Norfolk Southern Corp., created seven months ago by the merger of two railroads, told financial analysts here today that the combined companies in 1982 suffered a 17.8 percent decline in net income from their results as separate companies a year earlier.
In the fourth quarter alone, earnings of $80.8 million ($1.29 a share) represented a 44.2 percent drop from the same quarter a year earlier, company officials said.
Robert B. Claytor, chairman and chief executive officer, said, "Unfortunately, the seven months that we have been consolidated was a time of declining business, and I honestly believe the results for that period do not in any way reflect the real potential of Norfolk Southern."
Almost 40 percent of Norfolk Southern's revenue comes from hauling coal, coke and iron ore, and those industries have been hit particularly hard by economic conditions.

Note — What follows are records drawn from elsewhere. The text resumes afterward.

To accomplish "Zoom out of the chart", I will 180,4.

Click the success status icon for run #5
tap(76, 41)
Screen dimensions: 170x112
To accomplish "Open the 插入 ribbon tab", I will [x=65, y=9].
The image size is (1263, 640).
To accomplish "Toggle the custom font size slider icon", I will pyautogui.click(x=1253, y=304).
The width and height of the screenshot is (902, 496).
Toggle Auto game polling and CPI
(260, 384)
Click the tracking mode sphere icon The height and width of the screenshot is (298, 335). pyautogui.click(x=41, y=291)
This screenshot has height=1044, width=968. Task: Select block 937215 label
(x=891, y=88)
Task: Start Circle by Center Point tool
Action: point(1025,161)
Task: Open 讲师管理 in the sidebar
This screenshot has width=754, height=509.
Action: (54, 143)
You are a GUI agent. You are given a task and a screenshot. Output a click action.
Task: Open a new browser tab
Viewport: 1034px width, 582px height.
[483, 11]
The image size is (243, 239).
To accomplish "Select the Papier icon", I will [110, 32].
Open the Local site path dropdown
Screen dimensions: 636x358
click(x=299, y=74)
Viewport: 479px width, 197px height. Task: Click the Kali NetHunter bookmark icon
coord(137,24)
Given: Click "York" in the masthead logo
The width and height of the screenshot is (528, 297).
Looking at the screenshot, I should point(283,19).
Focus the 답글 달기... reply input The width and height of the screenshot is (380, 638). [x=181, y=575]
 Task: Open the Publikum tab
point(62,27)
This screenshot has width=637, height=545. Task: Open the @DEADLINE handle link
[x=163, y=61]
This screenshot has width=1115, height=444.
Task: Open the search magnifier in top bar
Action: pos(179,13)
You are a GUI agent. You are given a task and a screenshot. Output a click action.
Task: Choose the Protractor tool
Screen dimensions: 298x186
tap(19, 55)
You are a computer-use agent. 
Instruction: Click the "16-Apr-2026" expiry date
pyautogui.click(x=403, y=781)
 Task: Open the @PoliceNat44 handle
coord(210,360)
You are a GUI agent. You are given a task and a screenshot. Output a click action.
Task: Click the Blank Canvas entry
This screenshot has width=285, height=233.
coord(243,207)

Despite the bad news, Norfolk Southern made money last year. The consolidated financial statements for the former Norfolk and Western and Southern railroads showed net income of $411.4 million ($6.57), down from $500.3 million ($8.08) in 1981. Revenues dropped 6.5 percent to $3.36 billion from $3.6 billion.
Fourth-quarter revenues fell to $771.3 million from $946.4 million in the comparable period of 1981. Earnings during the fourth quarter of 1981 were $144.9 million.
"If you compare us with the rest of the railroad industry, which I invite you to do, our performance is pretty good," Claytor said.
"It would appear that the first half of 1983 will compare unfavorably with 1982," he said. Last year, Norfolk Southern started 115.2 million tons of coal on their way to market and is projecting a 5 percent decline this year. "I hope that's not too optimistic and, in fact, we are not achieving that forecast in the first two weeks of January," Claytor said.
Analysts seemed most interested in whether the railroad will compete vigorously to retain its share of the coal-carrying market. They pointed to reports of vigorous competition from both Conrail and CSX and a recent agreement CSX reached to carry coal to Vepco.
"If our rates are out of line, we'll ultimately lose the business," Claytor said. "But we intend to keep competitive. . . . We will do whatever we have to do, provided we can make a reasonable profit."